I’m not a professional fundraiser. I’m a Stage Mother. And I do this because I really get behind the high school’s tradition of feeding the cast, crew, orchestra and staff of the spring musical during Tech Week each year.
It’s good for the kids. They get camaraderie, lots of laughs, and a good meal before a grueling rehearsal.
It’s good for the staff. They know the kids will be at rehearsal on time, since they’re required to eat dinner together beforehand.
It’s good for the parents. They know their kids won’t be crossing the state highway that fronts the school to get hoagies or chicken nuggets for their dinner. They don’t have to give their kids dinner money for those 7 rehearsal days. By my estimate, they’re saving at least $50.
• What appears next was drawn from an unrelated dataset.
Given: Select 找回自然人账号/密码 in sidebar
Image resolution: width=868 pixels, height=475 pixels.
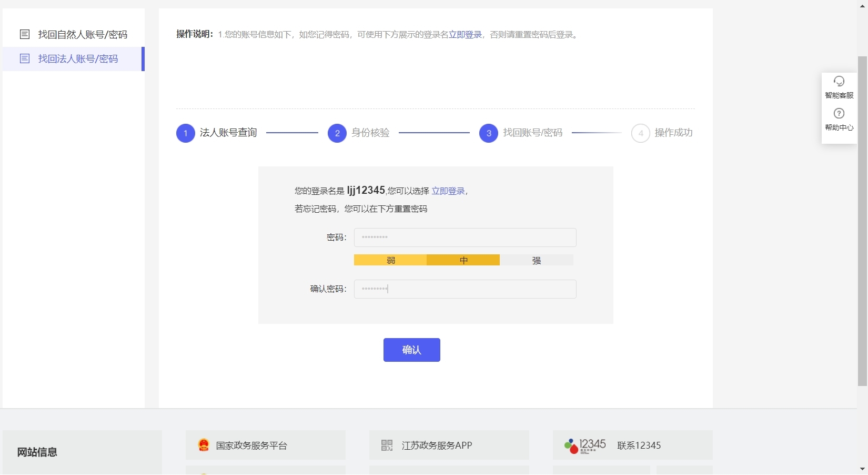Looking at the screenshot, I should click(83, 35).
Nobody wants the job I’ve taken on, but I love it. There are 3 parts to the job:
- Plan the menu and figure out how much food will be needed each day
- Beg for donations
- Show up and get those dinners on the table
That last is where the deer in the headlights comes in. When 4:00 rolls around and dinner is in an hour, you get that 30 minutes of panic when you wonder if all the donated food is going to show up, and whether all the people who said they’d help will show up, and you run around like a crazy person making 5 gallons of lemonade, baking tater tots and plugging in extension cords for the crockpots of taco meat and having people who never signed up to bring food show up with 100 more meatballs…
But the kids are unfailingly beyond appreciative. They thank us when they show up, when we fill their plates, and before they leave. Some of them come back through the line to say how much they liked something we served that night.
It’s worth every moment of hard work and every panic attack.